Safe and explicit records constructors exploration

Why?

I was thinking about the weaknesses of records constructors and the APIs that use them, for example decoders, parser and generators:

  1. Records constructors depend on fields order. Changing the order of fields in the type alias may break silently code using its constructor if some fields had the same type.
  2. Fields are not explicit using the constructor. This forces to look at the type alias to know which is which, and make APIs using records constructors look a little magical.

Those flaws are well known, and previous experiments to improve this have often been based on using some kind of do-notation, for example rtfeldman/elm-json-experiment, discussed in this post.

But the root cause of these issues is actually the signature of records type aliases constructors, which do not seem to have been discussed much since their initial introduction discussion (please tell me if you find something else).

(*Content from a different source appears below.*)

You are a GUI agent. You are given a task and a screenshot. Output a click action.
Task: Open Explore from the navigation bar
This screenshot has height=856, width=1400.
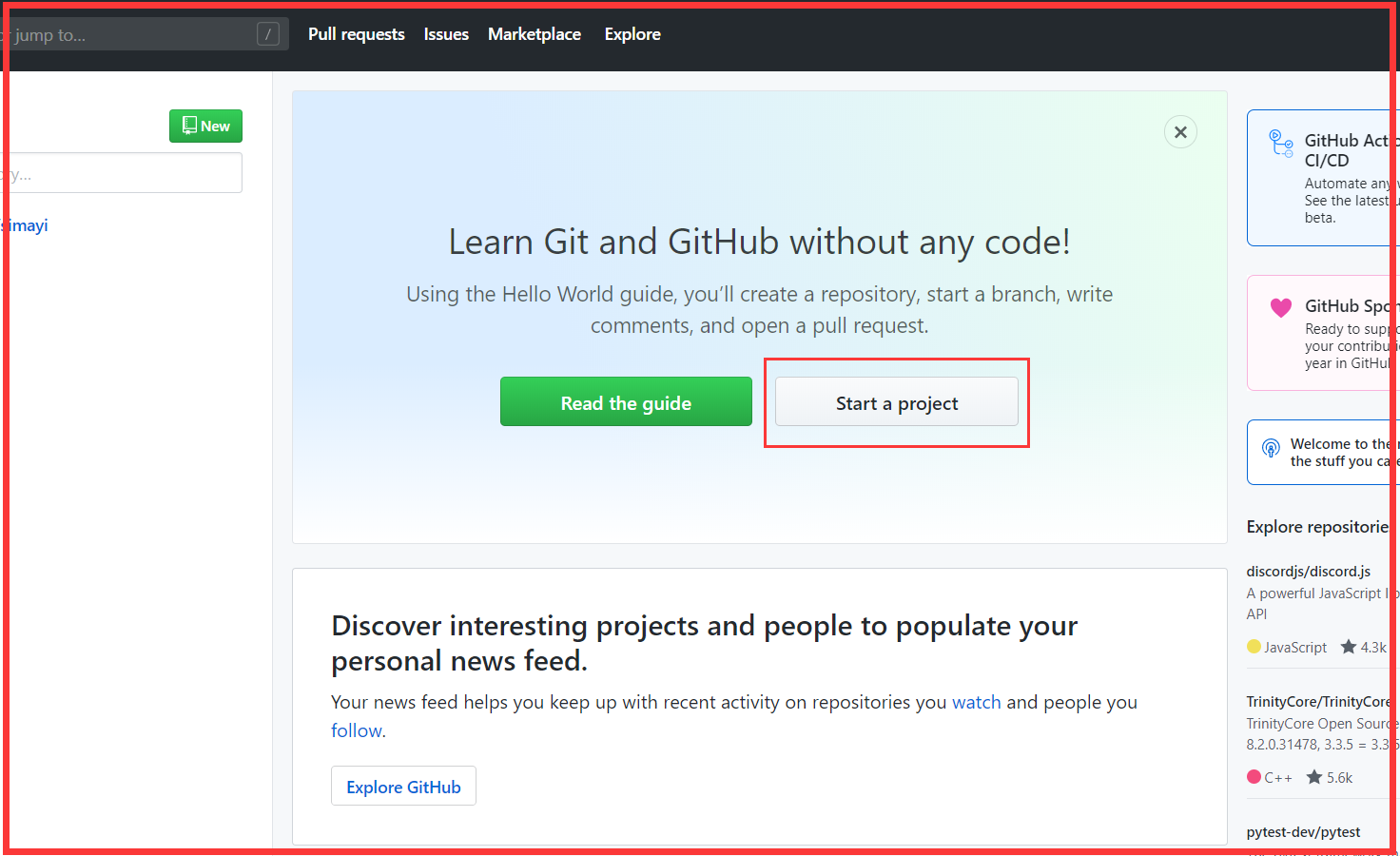pyautogui.click(x=632, y=34)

So let’s try to improve those to see where this takes us.

How?

Safer records constructors

Currently, for the following record:

    type alias Point = { x : Int, y : Int }

We have the following constructor defined automatically:

    Point : Int -> Int -> Point

What if instead the constructor was:

    Point : { x : Int } -> { y : Int } -> Point

You can think of it as merging single-field records together to get the whole one.

This would prevent using expressions like Point 0 0, but this is not a bad thing as arguments order is not safe for fields of the same type, fields are not explicit, and I suspect that { x = 0, y = 0 }performance is better.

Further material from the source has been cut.